Will the irony never cease.

Anyway, the most minimal reflection will tell you that beauty is not a cultural construction, that women in all places and at all times have been concerned with it, and that, beyond women who are oppressed by degrading dress codes—ones that force them to cover everything up—all women care about how they look, about the face they show to the public. 

This face, I daresay, does not signify social standing as clearly as does a male uniform, but it ought, at the least, to show dignity and self-respect. The dress codes are different, but women are clearly inclined to show themselves to be beautiful. A married woman will not present herself in the same way as will an unmarried available women, but all women try to look beautiful. It is their right. It is their privilege. It should not be denounced as a crime against feminism.

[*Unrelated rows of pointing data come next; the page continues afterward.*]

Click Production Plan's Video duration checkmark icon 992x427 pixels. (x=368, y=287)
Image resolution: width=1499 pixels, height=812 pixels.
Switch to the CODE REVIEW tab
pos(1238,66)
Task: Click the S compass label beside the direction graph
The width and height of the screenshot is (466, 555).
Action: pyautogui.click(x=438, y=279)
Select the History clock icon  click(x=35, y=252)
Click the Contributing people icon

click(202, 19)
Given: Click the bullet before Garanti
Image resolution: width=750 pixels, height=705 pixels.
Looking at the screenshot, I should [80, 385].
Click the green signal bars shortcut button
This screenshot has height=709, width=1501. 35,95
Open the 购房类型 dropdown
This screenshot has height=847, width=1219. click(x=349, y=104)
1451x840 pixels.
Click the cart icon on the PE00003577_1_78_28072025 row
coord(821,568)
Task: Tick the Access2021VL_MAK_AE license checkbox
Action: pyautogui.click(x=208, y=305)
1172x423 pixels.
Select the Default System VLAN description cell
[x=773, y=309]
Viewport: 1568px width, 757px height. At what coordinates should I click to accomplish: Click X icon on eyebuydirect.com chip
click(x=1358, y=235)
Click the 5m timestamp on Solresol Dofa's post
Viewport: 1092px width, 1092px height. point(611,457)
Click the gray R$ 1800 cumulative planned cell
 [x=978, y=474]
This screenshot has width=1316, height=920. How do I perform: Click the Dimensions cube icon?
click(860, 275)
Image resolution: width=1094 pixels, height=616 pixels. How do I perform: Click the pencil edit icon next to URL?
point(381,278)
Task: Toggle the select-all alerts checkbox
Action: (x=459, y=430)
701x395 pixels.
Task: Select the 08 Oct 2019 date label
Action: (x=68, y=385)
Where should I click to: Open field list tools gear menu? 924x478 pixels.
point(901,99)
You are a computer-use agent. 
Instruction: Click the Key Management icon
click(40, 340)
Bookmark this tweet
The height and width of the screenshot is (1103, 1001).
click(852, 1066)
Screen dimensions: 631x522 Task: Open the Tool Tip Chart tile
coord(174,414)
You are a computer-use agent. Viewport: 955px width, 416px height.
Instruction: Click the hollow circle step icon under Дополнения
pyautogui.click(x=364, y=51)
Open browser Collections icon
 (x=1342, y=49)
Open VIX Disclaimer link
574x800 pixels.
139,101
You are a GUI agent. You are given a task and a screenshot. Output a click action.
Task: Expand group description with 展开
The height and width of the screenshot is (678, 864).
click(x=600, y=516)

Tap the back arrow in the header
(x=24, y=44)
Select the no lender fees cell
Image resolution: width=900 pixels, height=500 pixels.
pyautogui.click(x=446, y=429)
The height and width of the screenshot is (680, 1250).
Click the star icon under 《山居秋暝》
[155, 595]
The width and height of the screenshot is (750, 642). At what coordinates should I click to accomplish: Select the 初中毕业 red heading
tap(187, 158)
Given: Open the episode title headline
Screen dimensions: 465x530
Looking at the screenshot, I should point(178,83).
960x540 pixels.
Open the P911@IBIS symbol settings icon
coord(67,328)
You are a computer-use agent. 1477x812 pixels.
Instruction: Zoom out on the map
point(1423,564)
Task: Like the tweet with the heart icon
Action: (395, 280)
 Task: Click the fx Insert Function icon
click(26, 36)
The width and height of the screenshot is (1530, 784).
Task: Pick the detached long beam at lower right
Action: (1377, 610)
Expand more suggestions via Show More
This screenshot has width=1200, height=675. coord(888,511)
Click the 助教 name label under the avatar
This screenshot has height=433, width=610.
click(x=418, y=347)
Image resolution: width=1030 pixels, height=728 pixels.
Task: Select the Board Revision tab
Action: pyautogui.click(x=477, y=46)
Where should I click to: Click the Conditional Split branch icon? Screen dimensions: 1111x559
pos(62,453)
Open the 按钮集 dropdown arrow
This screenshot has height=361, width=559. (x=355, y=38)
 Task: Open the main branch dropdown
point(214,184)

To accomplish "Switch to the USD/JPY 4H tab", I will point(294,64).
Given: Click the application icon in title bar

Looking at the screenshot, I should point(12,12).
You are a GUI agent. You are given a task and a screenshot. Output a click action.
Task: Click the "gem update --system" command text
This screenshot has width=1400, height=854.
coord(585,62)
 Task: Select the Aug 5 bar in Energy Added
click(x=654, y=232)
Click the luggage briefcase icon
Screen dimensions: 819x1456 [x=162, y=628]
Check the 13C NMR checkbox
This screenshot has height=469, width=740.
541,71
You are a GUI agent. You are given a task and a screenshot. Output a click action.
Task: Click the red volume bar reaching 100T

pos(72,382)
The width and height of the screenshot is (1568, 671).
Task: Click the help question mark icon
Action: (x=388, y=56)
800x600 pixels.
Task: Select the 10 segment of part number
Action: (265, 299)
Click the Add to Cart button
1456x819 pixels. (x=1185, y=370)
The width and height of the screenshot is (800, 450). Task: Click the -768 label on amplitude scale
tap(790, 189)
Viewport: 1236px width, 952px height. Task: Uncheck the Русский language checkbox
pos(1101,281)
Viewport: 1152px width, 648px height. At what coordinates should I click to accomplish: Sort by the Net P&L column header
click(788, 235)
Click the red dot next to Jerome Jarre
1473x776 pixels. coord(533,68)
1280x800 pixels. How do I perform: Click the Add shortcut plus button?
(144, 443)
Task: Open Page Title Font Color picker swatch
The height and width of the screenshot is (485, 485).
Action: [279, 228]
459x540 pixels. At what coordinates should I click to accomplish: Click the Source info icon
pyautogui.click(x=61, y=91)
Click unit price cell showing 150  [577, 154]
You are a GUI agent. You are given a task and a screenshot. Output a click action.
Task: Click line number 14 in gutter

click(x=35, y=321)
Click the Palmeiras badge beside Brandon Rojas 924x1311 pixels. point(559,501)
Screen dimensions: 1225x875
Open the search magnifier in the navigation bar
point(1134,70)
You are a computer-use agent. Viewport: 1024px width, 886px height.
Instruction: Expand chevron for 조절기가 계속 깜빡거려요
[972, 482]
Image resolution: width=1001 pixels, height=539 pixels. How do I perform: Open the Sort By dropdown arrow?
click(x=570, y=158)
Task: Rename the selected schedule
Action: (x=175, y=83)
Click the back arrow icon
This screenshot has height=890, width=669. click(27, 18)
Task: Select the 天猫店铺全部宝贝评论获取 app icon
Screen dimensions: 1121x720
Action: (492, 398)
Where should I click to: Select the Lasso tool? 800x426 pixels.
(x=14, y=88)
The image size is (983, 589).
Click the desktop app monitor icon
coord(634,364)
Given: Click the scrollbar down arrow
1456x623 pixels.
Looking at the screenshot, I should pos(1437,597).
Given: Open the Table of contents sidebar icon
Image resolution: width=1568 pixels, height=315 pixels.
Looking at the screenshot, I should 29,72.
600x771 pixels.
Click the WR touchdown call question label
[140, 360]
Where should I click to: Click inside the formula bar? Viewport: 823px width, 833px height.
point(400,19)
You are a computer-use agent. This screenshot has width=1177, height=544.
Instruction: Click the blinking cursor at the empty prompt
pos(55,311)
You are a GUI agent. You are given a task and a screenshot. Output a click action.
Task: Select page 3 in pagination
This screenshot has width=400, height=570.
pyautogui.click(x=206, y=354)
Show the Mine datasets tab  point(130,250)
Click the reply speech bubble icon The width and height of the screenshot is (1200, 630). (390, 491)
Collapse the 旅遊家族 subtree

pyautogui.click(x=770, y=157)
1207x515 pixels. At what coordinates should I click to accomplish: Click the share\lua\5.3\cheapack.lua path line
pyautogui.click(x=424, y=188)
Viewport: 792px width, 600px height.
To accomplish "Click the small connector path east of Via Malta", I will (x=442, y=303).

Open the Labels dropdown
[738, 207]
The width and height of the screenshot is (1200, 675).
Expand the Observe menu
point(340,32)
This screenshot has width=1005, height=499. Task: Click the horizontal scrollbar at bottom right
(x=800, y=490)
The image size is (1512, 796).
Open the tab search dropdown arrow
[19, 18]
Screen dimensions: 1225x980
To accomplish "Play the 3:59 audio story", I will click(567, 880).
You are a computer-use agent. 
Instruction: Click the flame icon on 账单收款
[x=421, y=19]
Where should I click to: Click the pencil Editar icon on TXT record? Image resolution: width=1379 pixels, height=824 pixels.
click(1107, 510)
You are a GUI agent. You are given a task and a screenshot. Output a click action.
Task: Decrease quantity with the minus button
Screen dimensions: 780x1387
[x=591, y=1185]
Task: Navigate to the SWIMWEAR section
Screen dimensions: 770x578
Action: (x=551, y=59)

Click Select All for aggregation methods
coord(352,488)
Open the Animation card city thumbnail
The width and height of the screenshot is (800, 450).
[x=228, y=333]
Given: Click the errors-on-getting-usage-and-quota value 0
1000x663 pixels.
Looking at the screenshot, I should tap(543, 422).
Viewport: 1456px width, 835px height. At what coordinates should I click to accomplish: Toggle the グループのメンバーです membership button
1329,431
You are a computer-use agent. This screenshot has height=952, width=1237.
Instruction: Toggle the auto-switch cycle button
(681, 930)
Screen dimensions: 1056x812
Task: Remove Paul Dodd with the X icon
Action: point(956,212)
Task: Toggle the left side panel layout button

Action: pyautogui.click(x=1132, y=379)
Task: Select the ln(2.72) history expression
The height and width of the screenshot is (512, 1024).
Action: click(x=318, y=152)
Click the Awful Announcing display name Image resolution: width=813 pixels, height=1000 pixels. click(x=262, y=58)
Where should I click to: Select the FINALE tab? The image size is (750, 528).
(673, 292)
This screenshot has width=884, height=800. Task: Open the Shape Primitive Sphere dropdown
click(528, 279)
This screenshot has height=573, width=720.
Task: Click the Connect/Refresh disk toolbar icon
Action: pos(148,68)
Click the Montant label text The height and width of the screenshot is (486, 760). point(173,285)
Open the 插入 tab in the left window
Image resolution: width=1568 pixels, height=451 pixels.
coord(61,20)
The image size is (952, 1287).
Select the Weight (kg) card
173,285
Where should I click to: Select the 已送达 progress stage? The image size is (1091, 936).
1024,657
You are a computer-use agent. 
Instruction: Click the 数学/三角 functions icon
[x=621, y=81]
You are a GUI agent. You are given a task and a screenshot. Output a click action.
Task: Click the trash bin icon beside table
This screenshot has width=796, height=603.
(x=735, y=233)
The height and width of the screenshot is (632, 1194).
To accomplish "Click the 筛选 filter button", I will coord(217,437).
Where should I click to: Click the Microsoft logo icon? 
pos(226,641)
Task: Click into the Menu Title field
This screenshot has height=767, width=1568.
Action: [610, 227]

And yet, around the time of Wolf’s book, a beautiful young woman who was not a feminist intellectual, suffered a strange phenomenon: women hated her because she was beautiful. It’s a strange form of misogyny, a function of competitiveness over a quality that can barely be quantified, but clearly, it suggests that we should not overestimate the joys of sisterhood. Within certain circles, cattiness reigns. In an age when sisterhood was powerful, presumably liberated women laid down some serious hate against a woman they perceived to be beautiful.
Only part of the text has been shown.